Titles can’t be won in the opening months of the season, so goes the adage, but they can be lost, and Surrey were wise to pay heed to the caution when they sent out Jason Roy and Steven Davies to chase down the 216 runs required in the evening dusk for their first victory of the season.
If they are to achieve promotion this season, in what looks to be a closely fought division, it’ll be in these evenly poised matches where they take decisive steps towards the top tier.
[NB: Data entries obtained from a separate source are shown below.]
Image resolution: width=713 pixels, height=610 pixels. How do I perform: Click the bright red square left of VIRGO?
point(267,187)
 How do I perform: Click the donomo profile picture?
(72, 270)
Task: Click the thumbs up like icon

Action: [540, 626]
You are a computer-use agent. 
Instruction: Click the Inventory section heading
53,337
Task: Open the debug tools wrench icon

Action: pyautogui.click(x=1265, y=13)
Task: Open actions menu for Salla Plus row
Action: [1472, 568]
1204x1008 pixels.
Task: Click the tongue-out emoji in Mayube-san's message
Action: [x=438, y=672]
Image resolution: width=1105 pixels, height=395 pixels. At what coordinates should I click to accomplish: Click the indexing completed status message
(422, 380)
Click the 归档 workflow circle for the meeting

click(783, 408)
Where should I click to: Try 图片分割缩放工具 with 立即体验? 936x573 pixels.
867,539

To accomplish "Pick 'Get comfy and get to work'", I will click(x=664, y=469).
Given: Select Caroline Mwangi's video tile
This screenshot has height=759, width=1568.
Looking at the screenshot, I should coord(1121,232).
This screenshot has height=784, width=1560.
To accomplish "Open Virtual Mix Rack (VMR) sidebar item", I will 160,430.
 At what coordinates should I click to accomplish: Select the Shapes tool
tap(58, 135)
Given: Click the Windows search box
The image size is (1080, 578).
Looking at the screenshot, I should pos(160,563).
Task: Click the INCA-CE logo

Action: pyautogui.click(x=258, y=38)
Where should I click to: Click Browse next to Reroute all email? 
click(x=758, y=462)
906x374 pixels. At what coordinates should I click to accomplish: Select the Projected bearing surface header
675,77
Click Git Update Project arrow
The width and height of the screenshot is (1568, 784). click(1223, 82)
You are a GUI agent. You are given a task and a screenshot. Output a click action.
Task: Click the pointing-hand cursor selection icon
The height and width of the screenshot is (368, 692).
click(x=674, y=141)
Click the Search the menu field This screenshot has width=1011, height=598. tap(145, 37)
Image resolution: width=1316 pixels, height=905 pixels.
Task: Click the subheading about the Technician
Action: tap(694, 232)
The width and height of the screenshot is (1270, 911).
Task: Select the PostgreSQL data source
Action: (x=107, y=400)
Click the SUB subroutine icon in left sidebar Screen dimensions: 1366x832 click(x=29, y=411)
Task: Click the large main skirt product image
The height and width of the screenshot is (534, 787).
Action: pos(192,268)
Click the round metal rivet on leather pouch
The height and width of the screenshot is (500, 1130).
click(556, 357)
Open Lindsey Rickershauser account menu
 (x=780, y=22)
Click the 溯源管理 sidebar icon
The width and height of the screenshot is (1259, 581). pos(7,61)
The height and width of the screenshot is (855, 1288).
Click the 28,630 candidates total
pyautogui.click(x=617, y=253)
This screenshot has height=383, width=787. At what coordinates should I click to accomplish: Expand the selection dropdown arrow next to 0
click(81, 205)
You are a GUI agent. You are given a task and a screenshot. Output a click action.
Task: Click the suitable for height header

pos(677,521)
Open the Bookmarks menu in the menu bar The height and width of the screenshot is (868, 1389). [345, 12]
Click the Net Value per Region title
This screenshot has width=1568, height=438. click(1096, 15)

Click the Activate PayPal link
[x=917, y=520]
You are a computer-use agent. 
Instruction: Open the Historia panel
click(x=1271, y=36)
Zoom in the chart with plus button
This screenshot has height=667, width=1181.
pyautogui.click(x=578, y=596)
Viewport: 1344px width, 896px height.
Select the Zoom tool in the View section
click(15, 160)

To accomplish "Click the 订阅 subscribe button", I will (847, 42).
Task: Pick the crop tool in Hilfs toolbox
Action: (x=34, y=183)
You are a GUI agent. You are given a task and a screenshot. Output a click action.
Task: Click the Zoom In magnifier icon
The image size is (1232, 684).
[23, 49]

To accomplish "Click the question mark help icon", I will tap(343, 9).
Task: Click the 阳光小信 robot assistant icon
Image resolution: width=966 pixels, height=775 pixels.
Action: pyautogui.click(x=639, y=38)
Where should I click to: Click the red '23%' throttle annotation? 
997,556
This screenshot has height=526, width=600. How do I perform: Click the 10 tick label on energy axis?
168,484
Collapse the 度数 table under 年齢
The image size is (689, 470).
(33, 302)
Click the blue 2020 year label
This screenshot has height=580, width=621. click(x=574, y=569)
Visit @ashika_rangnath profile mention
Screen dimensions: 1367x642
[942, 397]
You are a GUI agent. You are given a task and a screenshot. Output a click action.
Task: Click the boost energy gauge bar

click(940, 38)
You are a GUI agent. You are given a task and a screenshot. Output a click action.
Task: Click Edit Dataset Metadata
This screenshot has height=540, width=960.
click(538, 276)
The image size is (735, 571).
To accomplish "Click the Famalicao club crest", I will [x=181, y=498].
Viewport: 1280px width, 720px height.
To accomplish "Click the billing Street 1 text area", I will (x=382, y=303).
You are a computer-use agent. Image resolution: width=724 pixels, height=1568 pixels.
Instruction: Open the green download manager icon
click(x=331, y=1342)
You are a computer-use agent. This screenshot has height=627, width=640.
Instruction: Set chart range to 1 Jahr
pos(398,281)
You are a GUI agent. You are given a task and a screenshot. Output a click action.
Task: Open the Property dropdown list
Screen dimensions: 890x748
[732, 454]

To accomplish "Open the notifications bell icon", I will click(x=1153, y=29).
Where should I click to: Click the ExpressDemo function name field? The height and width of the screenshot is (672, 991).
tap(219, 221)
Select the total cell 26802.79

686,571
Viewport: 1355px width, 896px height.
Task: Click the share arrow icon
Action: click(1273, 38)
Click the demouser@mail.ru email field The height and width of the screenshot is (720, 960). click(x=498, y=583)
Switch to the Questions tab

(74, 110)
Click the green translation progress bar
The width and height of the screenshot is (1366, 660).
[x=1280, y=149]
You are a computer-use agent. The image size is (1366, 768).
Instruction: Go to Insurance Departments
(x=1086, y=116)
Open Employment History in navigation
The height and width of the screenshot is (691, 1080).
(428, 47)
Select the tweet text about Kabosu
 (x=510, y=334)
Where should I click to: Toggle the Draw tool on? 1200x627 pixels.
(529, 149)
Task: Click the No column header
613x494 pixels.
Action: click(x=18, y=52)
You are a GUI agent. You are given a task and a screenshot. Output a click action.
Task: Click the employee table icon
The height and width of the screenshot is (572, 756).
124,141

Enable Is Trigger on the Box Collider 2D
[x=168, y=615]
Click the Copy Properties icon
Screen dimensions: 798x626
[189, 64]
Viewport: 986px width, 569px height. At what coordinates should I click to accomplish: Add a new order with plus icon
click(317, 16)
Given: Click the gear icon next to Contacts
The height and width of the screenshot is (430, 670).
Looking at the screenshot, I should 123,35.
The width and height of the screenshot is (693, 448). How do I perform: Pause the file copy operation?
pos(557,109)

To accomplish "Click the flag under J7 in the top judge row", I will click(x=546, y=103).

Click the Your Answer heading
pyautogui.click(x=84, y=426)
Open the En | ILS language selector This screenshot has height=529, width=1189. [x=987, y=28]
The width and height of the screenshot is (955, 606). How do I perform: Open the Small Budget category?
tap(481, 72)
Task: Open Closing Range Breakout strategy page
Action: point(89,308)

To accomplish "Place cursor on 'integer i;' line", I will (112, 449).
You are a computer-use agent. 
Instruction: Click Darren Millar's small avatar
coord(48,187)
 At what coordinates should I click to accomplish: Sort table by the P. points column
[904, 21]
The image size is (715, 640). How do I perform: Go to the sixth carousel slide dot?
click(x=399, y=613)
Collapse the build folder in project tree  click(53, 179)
In the end, Surrey reached the total with 2.4 overs of the minimum 24 on offer to spare, the opening 145-run run partnership putting the game beyond Leicestershire.
Roy, channelling Kevin Pietersen’s first innings heroics, who rested for the whole of day four following a scan which revealed an achilles injury that will keep him out of the IPL, blasted the bowling around, his heave off Clint McKay over the heads of the front 10 rows of those in the OCS Stand a particular shot of note.
Eleven; 23; 28; 48; 60 read the first five overs, as Surrey set about the challenge with calculated disdain. It was an ungainly end for the visitors, whose previous tight lines vanished when needed the most.
Even when they did make a breakthrough, as Rob Taylor managed in his opening over of the innings, 11 overs in, the overwhelming force of the opposition showed. Removing Roy first ball, caught on the boundary by Angus Robson, Kumar Sangakkara arrived to dispatch Taylor for consecutive fours.
At the other end, Steven Davies continued his grand early Championship form, which he now averages 141 in. Although seemingly not as ferocious, he was just as deadly, timing the ball serenely over the boundary with an elegant ease. Fifty-seven deliveries were all he needed to bring up his second century of the season, hitting nine fours and four sixes along the way.
While Sangakkara left cheaply, Robson again the catcher, this time off Jigar Naik, there was no slowing of the run rate,;Gary Wilson a temporary visitor to the crease before Rory Burns helped Davies acquire the last 12 runs.
“We thought we could give this ago with 10 wickets in hand,” Davies said afterwards. “We could always shut up shop if we needed to. After the first couple of overs Jason and I were hitting the ball pretty well. Fortunately for us we kept going, and we managed to get that hundred partnership and set a good platform.
“I went away to Cape Town for six weeks over the winter to work with Graham Ford, we did a lot of work in the nets and I felt in good knick. So to come into the first proper games and get a few runs is great.”
A little over an hour-and-a-half earlier and few would have predicted the outcome with any assurance. Frustrated and forlorn after more than four sessions in the field, Surrey could have understandably wilted under the glare of expectation.
Resuming the day on 292, Leicestershire spent 66.1 overs for the addition of 188 runs, Niall O’Brien and Ben Raine setting the tone spending 102 deliveries in the morning pushing Leicestershire into a lead until Raine fell to Zafar Ansari.
From there O’Brien begin to fight back, turning Batty to the boundary for consecutive fours. Inspired, team-mate Clint McKay went after Ansari, striking him over midwicket and then long-off for another two boundaries. The plan was thwarted quickly after lunch though, O’Brien driving Tom Curran on the up to Rory Burns at short extra cover.
Where Pietersen had flayed before, Leicestershire fortified, building a position from which they thought Surrey would be incapable of bulldozing through.
Enthusiasm occasionally got the better of their cussedness, McKay succumbing to Ansari leg before three balls after launching Currran into the Bedsar Stand. But with his departure came a stoic display by Taylor and Naik. Where Leicestershire may have crumbled in previous years, the youngsters dug deep, tiring the bowlers and slowly accumulating a score they hoped to defend.
Ansari and Batty eventually accounted for the tail – the former picking up his second first-class five-for, the first coming against the same opponents last season – before the carnage began once more. Without Pietersen, Leicestershire could have been forgiven for thinking it would be a fairer fight, but Surrey were in no mood as they attained their first win in seven Championship matches.